*** TEXTO PROPORCIONADO
La primera parte del acto constituyó un homenaje a la memoria de Francisco López Herrera, apodado Requeté en la guerrilla y que pasó diecisiete años encarcelado por su lucha antifranquista. Pérez Girón rememoró sus contactos con este vecino, muy querido en la ciudad, y las charlas mantenidas para escribir el libro “Francisco López Herrera. Un guerrillero andaluz”, que realizó junto a Rubén Pérez Trujillano. Cerró esta parte con el poema “La guerra ha terminado” que hace años dedicó al guerrillero en uno de sus poemarios.
A continuación habló de la represión producida en el municipio tras el golpe militar de julio de 1936, y que produjo lo que denominó un segundo éxodo en la historia sanroqueña. Una represión atroz que se llevó por delante la vida de un número importante de vecinos de ideología republicana o de gente ajena a la política. Para ello se refirió a otro libro suyo, “San Roque, Guerra Civil y represión”.
El ponente resaltó el carácter moderado de los politicos republicanos sanroqueños contra los que cayó el peso de la violencia, ejercida por los sublevados de manera sistemática.
Pérez Girón se refirió a las seis víctimas causadas por una columna malagueña, compuesta principalmente por milicianos de la FAI y que de estos asesinatos fueron acusados demócratas locales sin prueba alguna.
Entre los ejemplos citados de personas apreciadas en la ciudad se refirió a Carmen Bru, la partera de ideología progresista que tuvo un comportamiento ejemplar atendiendo heridos, y unos días más tarde fue detenida y asesinada.
******
INSTRUCCIONES:
• A. Reescribe el fragmento de la crónica sobre San Roque que abre con las palabras "A continuación habló" y cierra con "sin prueba alguna.", cambiando "ponente" por "conferenciante".
• B. Prosigue la crónica sobre San Roque a partir de su última frase.
*** DATOS ENUMERADOS
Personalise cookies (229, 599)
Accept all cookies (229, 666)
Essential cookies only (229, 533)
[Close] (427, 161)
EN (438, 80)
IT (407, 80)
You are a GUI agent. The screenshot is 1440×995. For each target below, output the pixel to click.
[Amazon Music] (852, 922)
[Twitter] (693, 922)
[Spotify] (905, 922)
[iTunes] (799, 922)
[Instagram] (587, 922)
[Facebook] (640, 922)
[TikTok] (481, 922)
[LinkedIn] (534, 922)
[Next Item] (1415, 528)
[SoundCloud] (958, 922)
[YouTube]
******
RESPUESTAS NUMERADAS:
• A.
A continuación habló de la represión producida en el municipio tras el golpe militar de julio de 1936, y que produjo lo que denominó un segundo éxodo en la historia sanroqueña. Una represión atroz que se llevó por delante la vida de un número importante de vecinos de ideología republicana o de gente ajena a la política. Para ello se refirió a otro libro suyo, “San Roque, Guerra Civil y represión”.
El conferenciante resaltó el carácter moderado de los politicos republicanos sanroqueños contra los que cayó el peso de la violencia, ejercida por los sublevados de manera sistemática.
Pérez Girón se refirió a las seis víctimas causadas por una columna malagueña, compuesta principalmente por milicianos de la FAI y que de estos asesinatos fueron acusados demócratas locales sin prueba alguna.

• B.
La violencia como arma política
De otro lado, aludió a que la violencia debe ser repudiada en todo momento, más aún se si se basa en la ideología política. No obstante, distinguió entre quienes la adoptaron como norma desde la organización del golpe contra la República y la ampararon en todo momento como arma y fundamento para la eliminación del adversario, manteniéndola incluso después de haber ganada la guerra; y la producida en zona republicana, principalmente, por los grupos fuera de control gubernamental.
En este sentido mencionó al anarcosindicalista andaluz Melchor Rodríguez, delegado de prisiones, que evitó la ejecución arbitraria de miles de detenidos.
También estableció una diferencia entre el tratamiento de las víctimas. Las causadas por republicanos fueron consideradas “muertos por Dios y por España”, recibiendo todas las consideraciones, mientras que las de los derrotados permanecieron sin nombre y en fosas olvidadas.
El mito de la revolución comunista
Por último, manifestó su opinión sobre el mito de que el golpe pretendía salvar a España del comunismo. “El Partido Comunista tenía escasa presencia y su crecimiento se dio a partir de la guerra. Y entonces no propugnaba revolución alguna, su objetivo era ganar la guerra”, añadiendo que la revolución en algunos lugares de manos de anarquistas tuvo precisamente su origen en la propia contienda desatada por los golpistas.
Recordó que el primer gobierno del Frente Popular estaba formado exclusivamente por partidos republicanos moderados de izquierda, sin participación de socialistas, comunistas o anarquistas, que no entraron hasta iniciarse la guerra.